==== Supplied text ====

I wonder what's going wrong here- sounds very odd. Would you mind making your mission public in Litchi Discover so that I can take a look at it? Let me know the location/name so I can find it.

It's late here now but I will try to look at it tomorrow...

N
 
Wondering if anyone else has this small issue:
when I run the virtual mission, the Litchi Hub shows the flight duration of 16 minutes, yet the log shows the Mission Duration is 18.43 minutes. And the mission runs seemingly slower (my cruise is 20.1mph).
Just for testing purposes, I decreased the cruise speed to 10mph and the Litchi Hub shows the mission with an increased mission time of 30 minutes, yet on the log, after saving and re-uploading, it still shows 18.43 minutes.

Otherwise, this is an awesome tool!

Joe
 
Wondering if anyone else has this small issue:
when I run the virtual mission, the Litchi Hub shows the flight duration of 16 minutes, yet the log shows the Mission Duration is 18.43 minutes. And the mission runs seemingly slower (my cruise is 20.1mph).

==== Raw data ====

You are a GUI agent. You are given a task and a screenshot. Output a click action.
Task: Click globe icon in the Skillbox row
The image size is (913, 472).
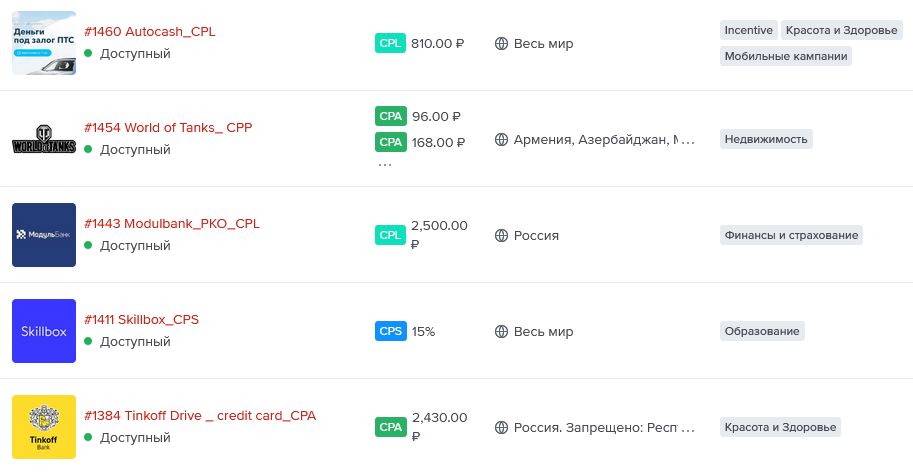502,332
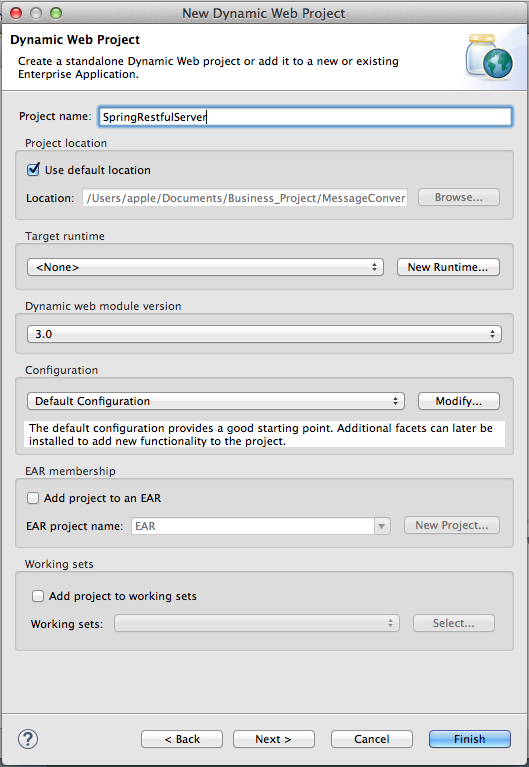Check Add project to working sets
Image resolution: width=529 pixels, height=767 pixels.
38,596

====
==== Raw data ====

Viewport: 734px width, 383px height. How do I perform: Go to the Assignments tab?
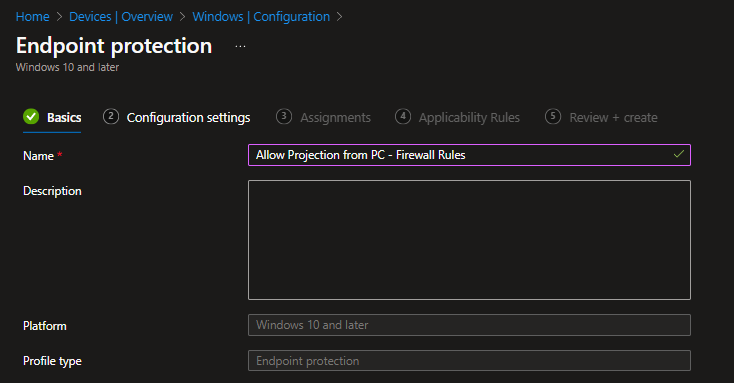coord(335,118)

====
==== Raw data ====

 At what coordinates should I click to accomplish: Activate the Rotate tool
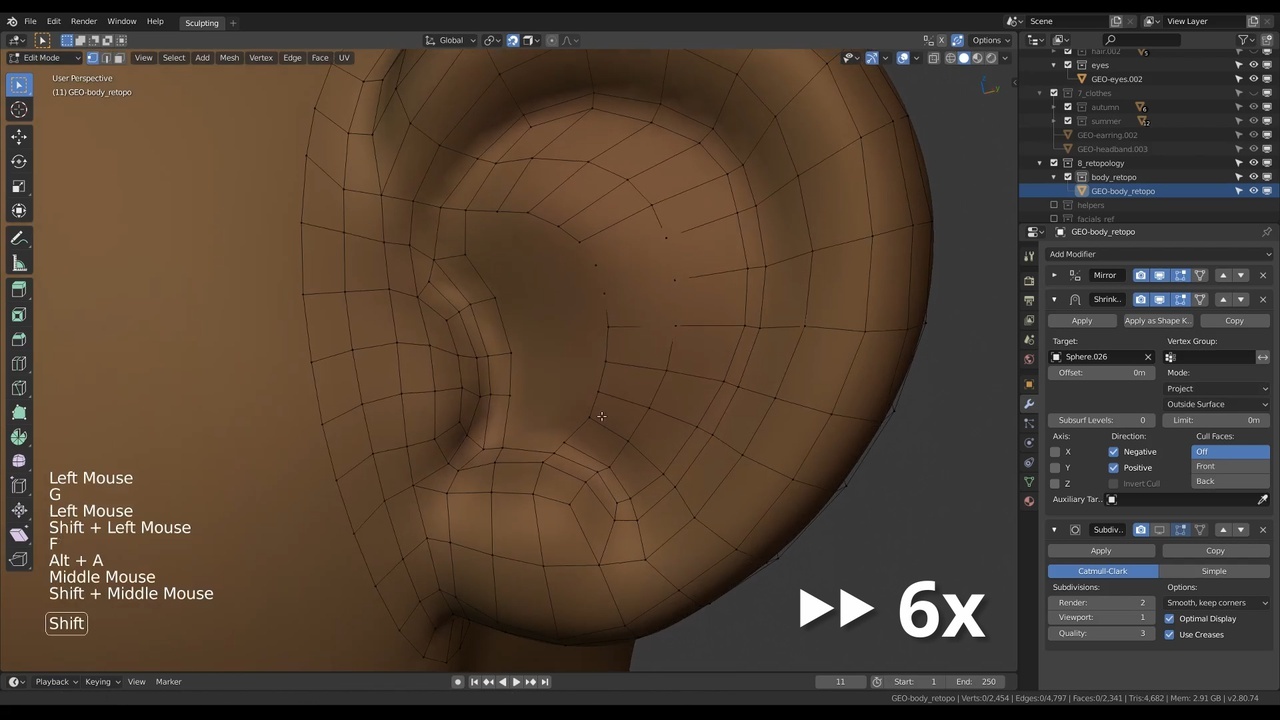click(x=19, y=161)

====

Exercise. In the forum thread, why does the reply ask for the mission to be made public in Litchi Discover and for its location or name to be shared?

Exercise response. Making the mission public lets the replier take a look at it. Sharing its location or name lets the replier find it.